All lines holding the string "Гарантия" should be copied from the data below.

Given data:
• • •

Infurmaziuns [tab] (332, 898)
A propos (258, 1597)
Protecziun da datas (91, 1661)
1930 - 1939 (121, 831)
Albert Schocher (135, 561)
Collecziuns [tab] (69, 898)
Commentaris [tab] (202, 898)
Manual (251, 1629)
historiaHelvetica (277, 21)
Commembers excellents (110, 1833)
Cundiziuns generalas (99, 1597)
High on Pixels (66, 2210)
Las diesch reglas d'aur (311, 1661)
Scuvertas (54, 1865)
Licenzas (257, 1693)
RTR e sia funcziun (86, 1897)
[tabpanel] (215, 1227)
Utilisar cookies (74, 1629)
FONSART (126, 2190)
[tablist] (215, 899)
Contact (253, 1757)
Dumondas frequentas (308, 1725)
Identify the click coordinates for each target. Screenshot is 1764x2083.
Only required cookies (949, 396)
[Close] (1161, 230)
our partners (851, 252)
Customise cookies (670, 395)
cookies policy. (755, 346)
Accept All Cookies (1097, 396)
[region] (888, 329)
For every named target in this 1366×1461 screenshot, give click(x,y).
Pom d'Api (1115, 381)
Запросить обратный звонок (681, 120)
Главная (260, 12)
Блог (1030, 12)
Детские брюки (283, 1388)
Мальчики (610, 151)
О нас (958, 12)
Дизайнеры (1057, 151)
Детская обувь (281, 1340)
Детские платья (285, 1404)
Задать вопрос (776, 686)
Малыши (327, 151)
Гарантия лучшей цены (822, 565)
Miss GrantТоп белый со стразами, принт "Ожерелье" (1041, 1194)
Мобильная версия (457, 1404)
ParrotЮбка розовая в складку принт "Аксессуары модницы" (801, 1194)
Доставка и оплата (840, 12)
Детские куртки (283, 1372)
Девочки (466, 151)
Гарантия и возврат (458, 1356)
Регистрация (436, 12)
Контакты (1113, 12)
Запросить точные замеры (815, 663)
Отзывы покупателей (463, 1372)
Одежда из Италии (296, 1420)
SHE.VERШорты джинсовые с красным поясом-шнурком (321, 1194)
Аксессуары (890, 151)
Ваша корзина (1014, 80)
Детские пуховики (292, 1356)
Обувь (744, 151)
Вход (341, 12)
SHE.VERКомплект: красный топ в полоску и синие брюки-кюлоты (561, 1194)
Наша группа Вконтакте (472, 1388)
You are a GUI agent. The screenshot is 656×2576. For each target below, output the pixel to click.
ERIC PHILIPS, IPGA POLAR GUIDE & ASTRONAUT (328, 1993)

• • •

Your response:
Гарантия лучшей цены (822, 565)
Гарантия и возврат (458, 1356)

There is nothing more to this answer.